- **TASK DETAILS**: Word for word, set down the entries below.

BEGIN

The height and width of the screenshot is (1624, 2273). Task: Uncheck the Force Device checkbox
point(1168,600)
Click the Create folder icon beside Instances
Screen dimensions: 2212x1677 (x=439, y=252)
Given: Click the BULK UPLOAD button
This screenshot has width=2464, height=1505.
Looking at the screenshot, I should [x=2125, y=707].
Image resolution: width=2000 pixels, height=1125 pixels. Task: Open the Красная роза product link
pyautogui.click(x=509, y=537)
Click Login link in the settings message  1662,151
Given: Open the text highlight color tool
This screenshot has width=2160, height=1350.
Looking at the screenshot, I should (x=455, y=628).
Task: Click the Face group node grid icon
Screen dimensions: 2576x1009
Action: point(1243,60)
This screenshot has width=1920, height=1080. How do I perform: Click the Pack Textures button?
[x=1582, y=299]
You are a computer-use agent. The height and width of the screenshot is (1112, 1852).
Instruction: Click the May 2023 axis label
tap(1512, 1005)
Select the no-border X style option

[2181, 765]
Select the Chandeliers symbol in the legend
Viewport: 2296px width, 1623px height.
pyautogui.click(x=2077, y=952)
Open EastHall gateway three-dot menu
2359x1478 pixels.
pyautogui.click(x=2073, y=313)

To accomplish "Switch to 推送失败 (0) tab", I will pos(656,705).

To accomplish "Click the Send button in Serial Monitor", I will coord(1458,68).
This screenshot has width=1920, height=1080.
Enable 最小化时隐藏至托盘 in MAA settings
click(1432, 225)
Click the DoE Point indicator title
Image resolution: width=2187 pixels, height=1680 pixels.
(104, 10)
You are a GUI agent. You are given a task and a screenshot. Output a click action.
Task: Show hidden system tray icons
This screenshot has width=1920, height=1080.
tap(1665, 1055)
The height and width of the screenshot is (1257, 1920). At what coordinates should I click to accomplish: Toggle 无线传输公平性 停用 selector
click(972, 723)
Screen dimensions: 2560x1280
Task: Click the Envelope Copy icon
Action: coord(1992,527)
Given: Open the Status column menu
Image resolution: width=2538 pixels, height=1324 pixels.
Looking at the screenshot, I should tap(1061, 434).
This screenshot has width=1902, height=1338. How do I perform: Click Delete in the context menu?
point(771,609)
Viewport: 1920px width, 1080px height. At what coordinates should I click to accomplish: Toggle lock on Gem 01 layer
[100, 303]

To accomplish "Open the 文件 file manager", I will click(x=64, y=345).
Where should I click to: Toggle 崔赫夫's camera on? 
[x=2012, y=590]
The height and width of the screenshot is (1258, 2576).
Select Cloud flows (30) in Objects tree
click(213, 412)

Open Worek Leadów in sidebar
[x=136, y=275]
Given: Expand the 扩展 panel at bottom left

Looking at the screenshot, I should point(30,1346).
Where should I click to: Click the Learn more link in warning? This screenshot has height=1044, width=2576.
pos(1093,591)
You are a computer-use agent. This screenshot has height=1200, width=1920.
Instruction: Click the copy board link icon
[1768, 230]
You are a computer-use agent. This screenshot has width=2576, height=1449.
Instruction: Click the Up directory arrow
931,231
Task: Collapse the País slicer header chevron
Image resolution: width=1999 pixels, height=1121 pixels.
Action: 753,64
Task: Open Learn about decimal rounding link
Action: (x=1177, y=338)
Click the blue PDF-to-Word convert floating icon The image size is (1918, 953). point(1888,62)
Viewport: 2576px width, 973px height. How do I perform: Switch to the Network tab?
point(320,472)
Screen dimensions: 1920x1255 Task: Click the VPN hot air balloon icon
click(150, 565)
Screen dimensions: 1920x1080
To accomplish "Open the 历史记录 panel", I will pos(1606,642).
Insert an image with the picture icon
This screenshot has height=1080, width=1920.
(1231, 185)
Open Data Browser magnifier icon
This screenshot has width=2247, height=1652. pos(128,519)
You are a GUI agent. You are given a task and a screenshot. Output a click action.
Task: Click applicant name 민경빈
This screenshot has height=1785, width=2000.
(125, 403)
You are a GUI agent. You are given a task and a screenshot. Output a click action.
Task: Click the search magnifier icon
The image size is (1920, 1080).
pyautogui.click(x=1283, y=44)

END

- **SOLUTION FOR THIS TASK**:
The height and width of the screenshot is (1624, 2273). Task: Uncheck the Force Device checkbox
point(1168,600)
Click the Create folder icon beside Instances
Screen dimensions: 2212x1677 (x=439, y=252)
Given: Click the BULK UPLOAD button
This screenshot has width=2464, height=1505.
Looking at the screenshot, I should [x=2125, y=707].
Image resolution: width=2000 pixels, height=1125 pixels. Task: Open the Красная роза product link
pyautogui.click(x=509, y=537)
Click Login link in the settings message  1662,151
Given: Open the text highlight color tool
This screenshot has width=2160, height=1350.
Looking at the screenshot, I should (x=455, y=628).
Task: Click the Face group node grid icon
Screen dimensions: 2576x1009
Action: point(1243,60)
This screenshot has width=1920, height=1080. How do I perform: Click the Pack Textures button?
[x=1582, y=299]
You are a computer-use agent. The height and width of the screenshot is (1112, 1852).
Instruction: Click the May 2023 axis label
tap(1512, 1005)
Select the no-border X style option

[2181, 765]
Select the Chandeliers symbol in the legend
Viewport: 2296px width, 1623px height.
pyautogui.click(x=2077, y=952)
Open EastHall gateway three-dot menu
2359x1478 pixels.
pyautogui.click(x=2073, y=313)

To accomplish "Switch to 推送失败 (0) tab", I will pos(656,705).

To accomplish "Click the Send button in Serial Monitor", I will coord(1458,68).
This screenshot has width=1920, height=1080.
Enable 最小化时隐藏至托盘 in MAA settings
click(1432, 225)
Click the DoE Point indicator title
Image resolution: width=2187 pixels, height=1680 pixels.
(104, 10)
You are a GUI agent. You are given a task and a screenshot. Output a click action.
Task: Show hidden system tray icons
This screenshot has width=1920, height=1080.
tap(1665, 1055)
The height and width of the screenshot is (1257, 1920). At what coordinates should I click to accomplish: Toggle 无线传输公平性 停用 selector
click(972, 723)
Screen dimensions: 2560x1280
Task: Click the Envelope Copy icon
Action: coord(1992,527)
Given: Open the Status column menu
Image resolution: width=2538 pixels, height=1324 pixels.
Looking at the screenshot, I should tap(1061, 434).
This screenshot has width=1902, height=1338. How do I perform: Click Delete in the context menu?
point(771,609)
Viewport: 1920px width, 1080px height. At what coordinates should I click to accomplish: Toggle lock on Gem 01 layer
[100, 303]

To accomplish "Open the 文件 file manager", I will click(x=64, y=345).
Where should I click to: Toggle 崔赫夫's camera on? 
[x=2012, y=590]
The height and width of the screenshot is (1258, 2576).
Select Cloud flows (30) in Objects tree
click(213, 412)

Open Worek Leadów in sidebar
[x=136, y=275]
Given: Expand the 扩展 panel at bottom left

Looking at the screenshot, I should point(30,1346).
Where should I click to: Click the Learn more link in warning? This screenshot has height=1044, width=2576.
pos(1093,591)
You are a computer-use agent. This screenshot has height=1200, width=1920.
Instruction: Click the copy board link icon
[1768, 230]
You are a computer-use agent. This screenshot has width=2576, height=1449.
Instruction: Click the Up directory arrow
931,231
Task: Collapse the País slicer header chevron
Image resolution: width=1999 pixels, height=1121 pixels.
Action: 753,64
Task: Open Learn about decimal rounding link
Action: (x=1177, y=338)
Click the blue PDF-to-Word convert floating icon The image size is (1918, 953). point(1888,62)
Viewport: 2576px width, 973px height. How do I perform: Switch to the Network tab?
point(320,472)
Screen dimensions: 1920x1255 Task: Click the VPN hot air balloon icon
click(150, 565)
Screen dimensions: 1920x1080
To accomplish "Open the 历史记录 panel", I will pos(1606,642).
Insert an image with the picture icon
This screenshot has height=1080, width=1920.
(1231, 185)
Open Data Browser magnifier icon
This screenshot has width=2247, height=1652. pos(128,519)
You are a GUI agent. You are given a task and a screenshot. Output a click action.
Task: Click applicant name 민경빈
This screenshot has height=1785, width=2000.
(125, 403)
You are a GUI agent. You are given a task and a screenshot. Output a click action.
Task: Click the search magnifier icon
The image size is (1920, 1080).
pyautogui.click(x=1283, y=44)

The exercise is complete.